• Material supplied:

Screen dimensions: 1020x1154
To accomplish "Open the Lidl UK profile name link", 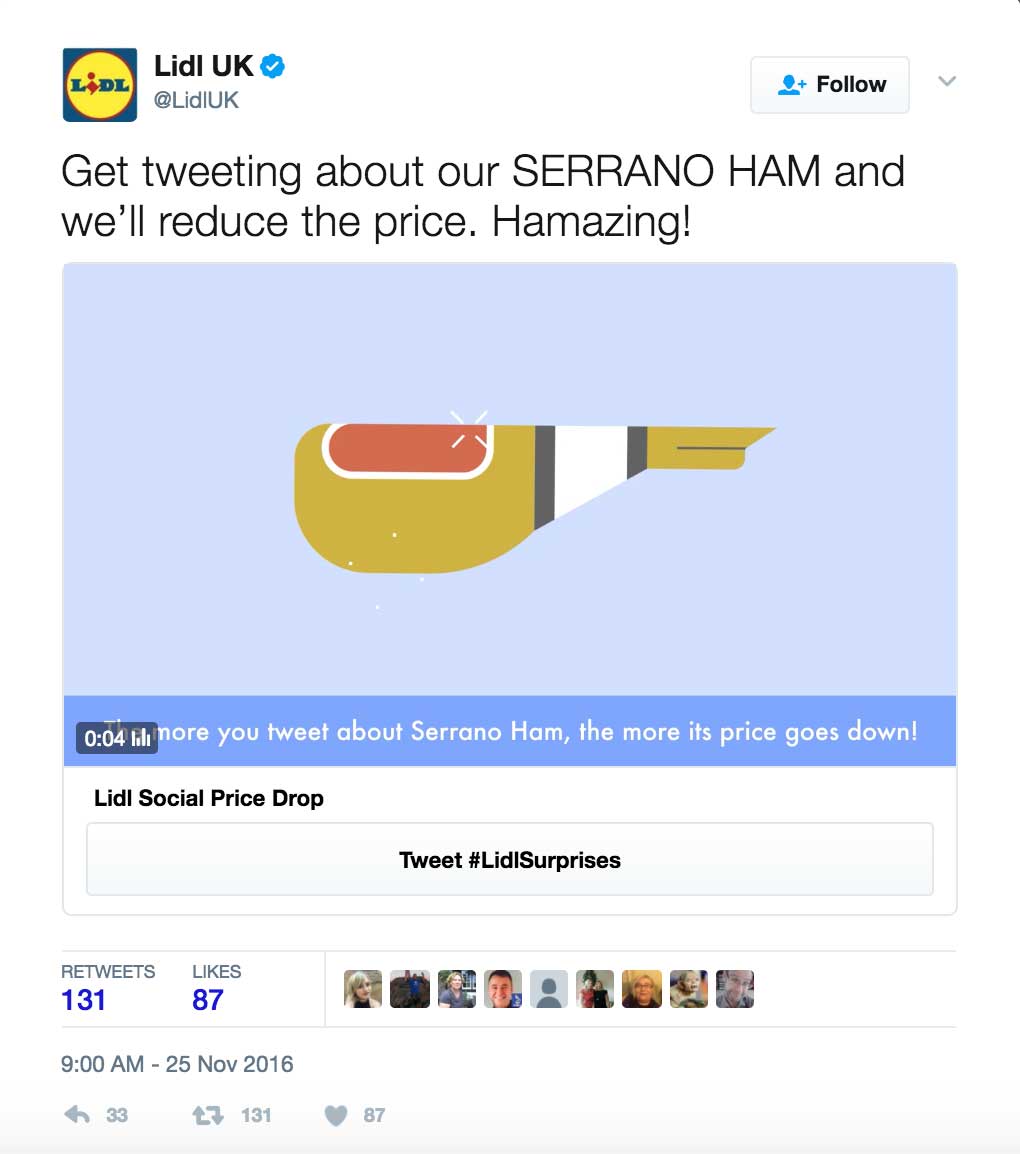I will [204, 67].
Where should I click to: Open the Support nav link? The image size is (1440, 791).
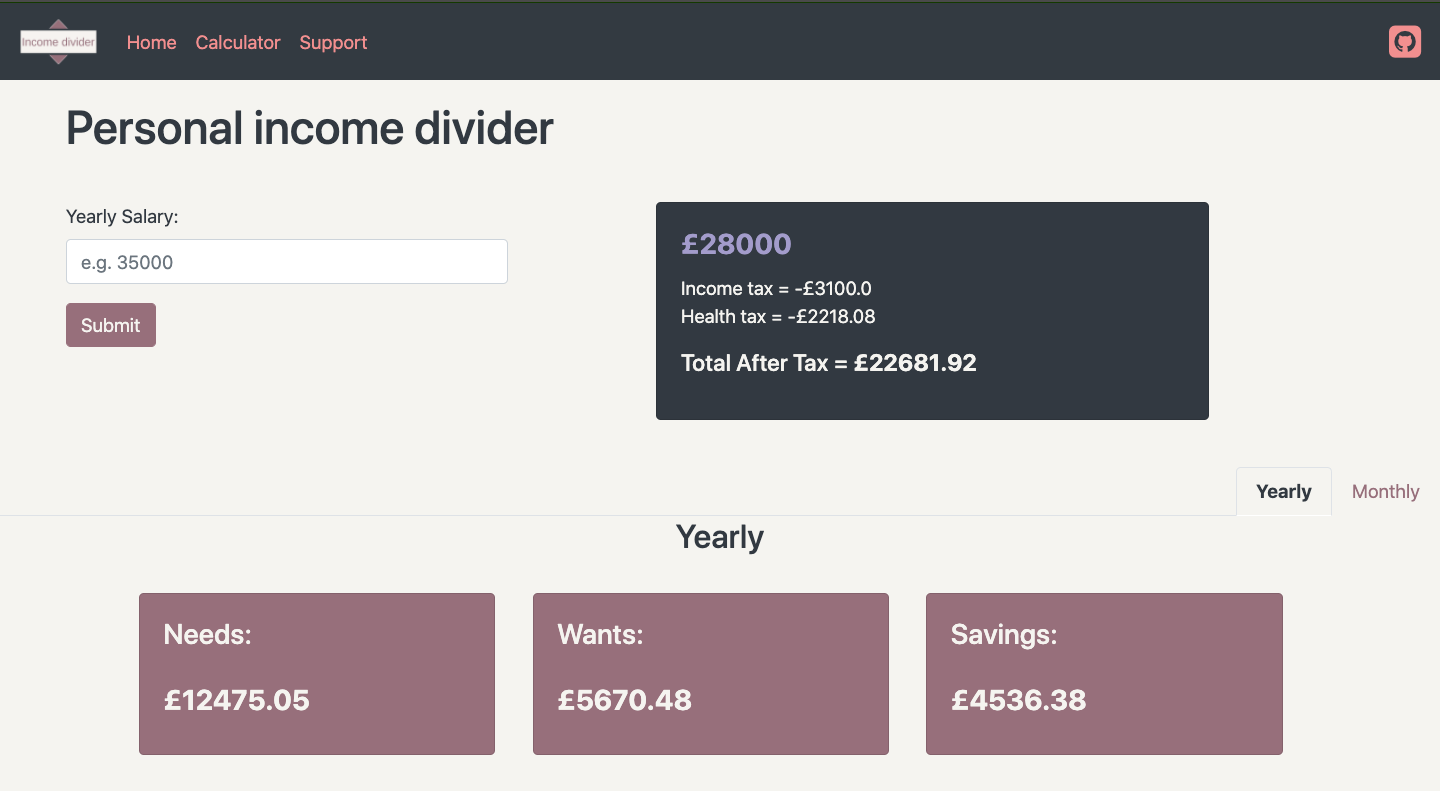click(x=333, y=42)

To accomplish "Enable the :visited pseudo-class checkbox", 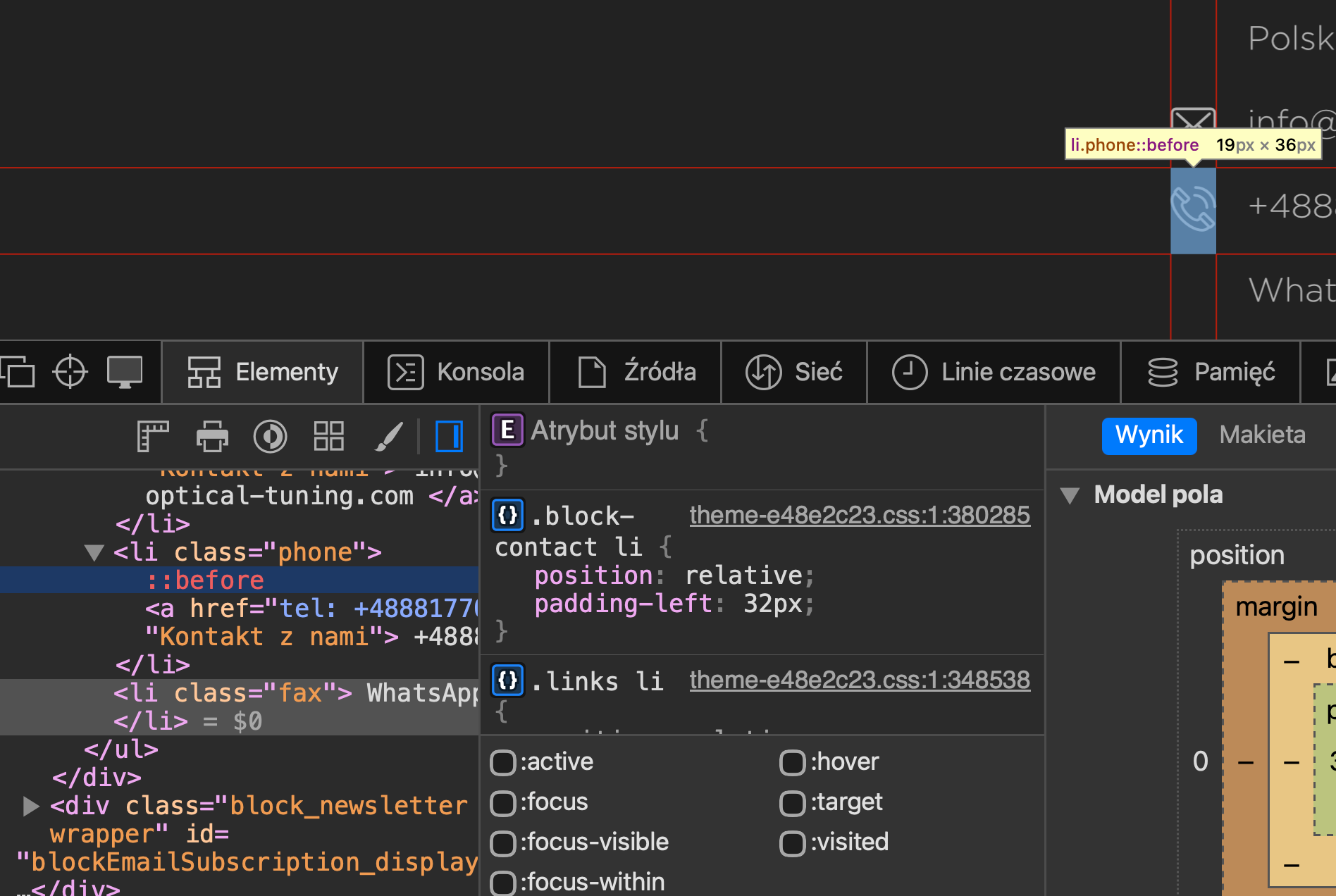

• What you have to do:
Copy, without the pictures, exactly the lines from the line with "Where should I" through the end of the material above, both ends included.

• Response to the task:
Where should I click to: Open the Support nav link? The image size is (1440, 791).
click(x=333, y=42)

To accomplish "Enable the :visited pseudo-class checkbox", 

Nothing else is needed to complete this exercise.